Catastrophes en série dans l'armée de l'air russe

Depuis le début de l'été, l'armée de l'air russe a subi sept accidents aériens, dont certains ont même entraîné des morts. Les médias expliquent cette série noire, entre autres, par le fait que la Russie exploite de plus en plus son aviation militaire. RBTH a voulu comprendre la cause d'accidents si fréquents et s'il s'agissait là d'un phénomène systémique.

Version n°1 : des avions trop vieux

Quand un avion s'écrase, les experts évoquent avant tout la question de son âge. La Russie continue en effet d'exploiter des appareils datant de l'Union soviétique. Aujourd'hui, des avions produits dans les années 1970, qui ont donc plus de 30 ans, volent encore.

Parmi tous les avions qui ont subi un accident ces derniers temps, le seul qui était encore relativement neuf était le Su-34, mis en service en 2006. Le MiG-29 était produit jusqu'au début des années 1990, le dernier Tu-95 a été construit en 1992 et la conception des Su-24M a été stoppée en 1993.

Mais l'âge, dans le domaine de l'aviation, n'est pas un indicateur si crucial : l'état de l'avion dépend surtout de la qualité de sa maintenance et de ses réparations.

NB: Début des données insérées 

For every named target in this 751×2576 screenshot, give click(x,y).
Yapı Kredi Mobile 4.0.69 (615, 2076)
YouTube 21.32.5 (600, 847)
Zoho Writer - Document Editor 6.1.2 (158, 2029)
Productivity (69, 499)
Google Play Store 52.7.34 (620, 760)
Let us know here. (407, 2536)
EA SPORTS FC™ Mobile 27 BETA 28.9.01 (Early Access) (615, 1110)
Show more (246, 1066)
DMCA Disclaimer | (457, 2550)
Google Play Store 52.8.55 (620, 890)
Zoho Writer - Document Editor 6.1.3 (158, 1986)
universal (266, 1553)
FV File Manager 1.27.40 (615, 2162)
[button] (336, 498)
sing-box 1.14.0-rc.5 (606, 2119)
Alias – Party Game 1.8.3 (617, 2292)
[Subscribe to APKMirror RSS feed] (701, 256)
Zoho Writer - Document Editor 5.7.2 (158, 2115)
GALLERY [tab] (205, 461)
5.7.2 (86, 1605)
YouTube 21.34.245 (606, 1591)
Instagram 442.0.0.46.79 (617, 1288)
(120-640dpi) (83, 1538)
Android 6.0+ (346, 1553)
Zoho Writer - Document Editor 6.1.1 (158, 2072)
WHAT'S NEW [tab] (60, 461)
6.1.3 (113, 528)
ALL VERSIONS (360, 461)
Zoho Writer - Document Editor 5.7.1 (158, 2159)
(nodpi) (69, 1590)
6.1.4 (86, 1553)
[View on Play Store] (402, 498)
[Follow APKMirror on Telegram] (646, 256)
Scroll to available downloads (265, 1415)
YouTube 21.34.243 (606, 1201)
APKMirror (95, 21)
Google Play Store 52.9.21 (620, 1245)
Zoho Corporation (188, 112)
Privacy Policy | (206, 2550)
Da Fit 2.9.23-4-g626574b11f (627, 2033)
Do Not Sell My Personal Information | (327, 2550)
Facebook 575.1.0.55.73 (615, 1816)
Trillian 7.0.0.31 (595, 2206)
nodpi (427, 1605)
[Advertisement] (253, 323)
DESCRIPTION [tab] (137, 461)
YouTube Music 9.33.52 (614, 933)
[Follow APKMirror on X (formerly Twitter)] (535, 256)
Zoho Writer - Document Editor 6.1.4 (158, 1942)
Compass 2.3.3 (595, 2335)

Version n°2 : mauvaise exploitation et mauvais entretien

La majorité de ces incidents aériens étaient liés à des problèmes de moteurs. Malgré tout, Vladislav Maslov, directeur de la Corporation unifiée de construction de moteurs (ODK), qui s'occupe de les produire et de les réparer, affirme que le ministère russe de la Défense n'a aucune réclamation contre sa compagnie et qu'au contraire, ODK recevait de plus en plus de commandes de réparations. " En 2015, nous réparons six fois plus d'appareils qu'en 2013 ", remarque Maslov.

Le général de brigade Pavel Zolotarev, directeur adjoint de l'Institut des USA et du Canada, explique ces catastrophes par le fait que l'industrie de la défense a longtemps perdu ses cadres et ses financements étatiques, provoquant une chute de la qualité du travail : " Des pièces de contrefaçon pourraient être une cause des accidents ".

Version n°3 : le facteur humain

Alexander Garnaïev, pilote d'essai et Héros de la Fédération de Russie, pense que le facteur humain et l'appauvrissement de la culture technique ont joué leur rôle dans les accidents : " Nous avons perdu le système de respect des standards de production et d'exploitation tant dans le domaine de l'aviation que de l'espace ".

Version n°4 : une coïncidence

Beaucoup de spécialistes pensent que ces accidents sont dus au hasard. " C'est simplement une coïncidence. Par le passé, il arrivait qu'encore plus d'accidents ", pense Vladimir Andreïev, ancien commandant de l'aviation militaire de transport.

" L'été, en Russie, commence la saison intensive d'exploitation de l'aviation et on constate toujours une recrudescence des vols, souligne Igor Malikov, directeur adjoint du centre d'essais aériens et Héros de Russie. C'est pourquoi le risque de catastrophe augmente ".

Le pilote-formateur Andreï Krasnoperov, chef d'escadron, n'est pas de cet avis. " C'est un non-sens. Les moteurs tombent généralement en panne en hiver, quand on ne remplit pas l'avion avec le carburant adapté. Mais pour que toutes les soupapes tombent en panne d'un coup... Un avion peut voler tranquillement sur un seul moteur jusqu'à un minimum de 5 m/s jusqu'à l'aérodrome, ce n'est pas un problème ".

Le gouvernement russe, en la personne du vice-premier ministre Dmitri Rogozine, s'est montré préoccupé par cette série de catastrophes aériennes dans l'armée de l'air. Ce dernier a demandé à ce que toutes les informations sur leurs causes soient fournies au gouvernement.

" Il faut prendre une décision. Il y en a trop, et trop souvent. Je pense que le problème est à chercher du côté de l'exploitation de la technique ", conclut-il.